March 30th, 2007 by admin

ARO is now a big-time blog. ARO recently posted a bit about a short article at the Scientific American. Here’s the cerfuffle: Mims at Scientific American defends his use of a recent Yale survey (he used the American public as his majority, not scientists): “My intent in posting that story was not to comment on the science of global warming–it was to point out that, whatever your opinion of the subject, an overwhelming majority of Americans are pretty freaked out about it.”

However, if you look closely, at the bottom, Mims refers to our very own ARO. He also throws around nasty words like “plagiarism.” Apparently Mims is not aware of linking as a way of referencing sources, and a convention of italicizing words instead of using quotation marks. And to be fair, in hindsight, we should have probably indented everything one more time to make the citation more apparent.

The story is reproduced below, for your review. We have since added an additional citation for the -uhm- link-handicapped. We meant no harm; We repent of our sins: forgive us our cavalier posts. But thanks for the traffic!

Reality Check (Link to OpinionJournal.com)

Scientific American is boasting about the result of a new poll:

“Via the very-much-worth-checking-out Sietch Blog:

In what can only be considered a tidal wave of public opinion, a new Yale research survey reveals a significant shift in public attitudes toward the environment and global warming.

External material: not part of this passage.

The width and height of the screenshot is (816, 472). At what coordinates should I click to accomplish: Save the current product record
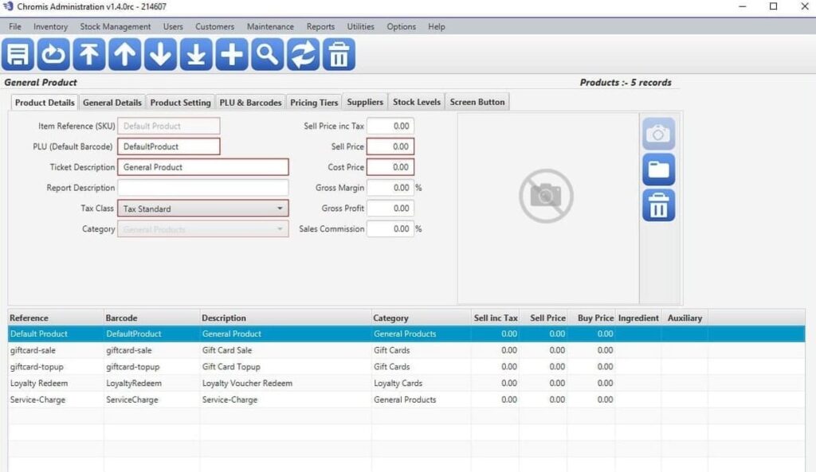tap(18, 55)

Fully 83 percent of Americans now say global warming is a “serious” problem, up from 70 percent in 2004. . . .

Most dramatically, the survey of 1,000 adults nationwide shows that 63 percent of Americans agree that the United States “is in as much danger from environmental hazards, such as air pollution and global warming, as it is from terrorists.”

In other words, 63% of the American public now agrees with the 2003 Pentagon report that, while speculative, said as much.

(The rest of the survey results are well worth reading, and demonstrate U.S. citizens’ growing concern about extinction, air pollution, and other environmental issues.)

Well, if 63% of the American public says it, it must be true, right? That’s how science works!

So we checked the survey results, as Mims recommended, and we found another interesting finding: 58% agree that “as the Bible says, the world was literally created in six days.” So according to Scientific American, the biblical story of creation has only slightly less scientific merit than global warming.”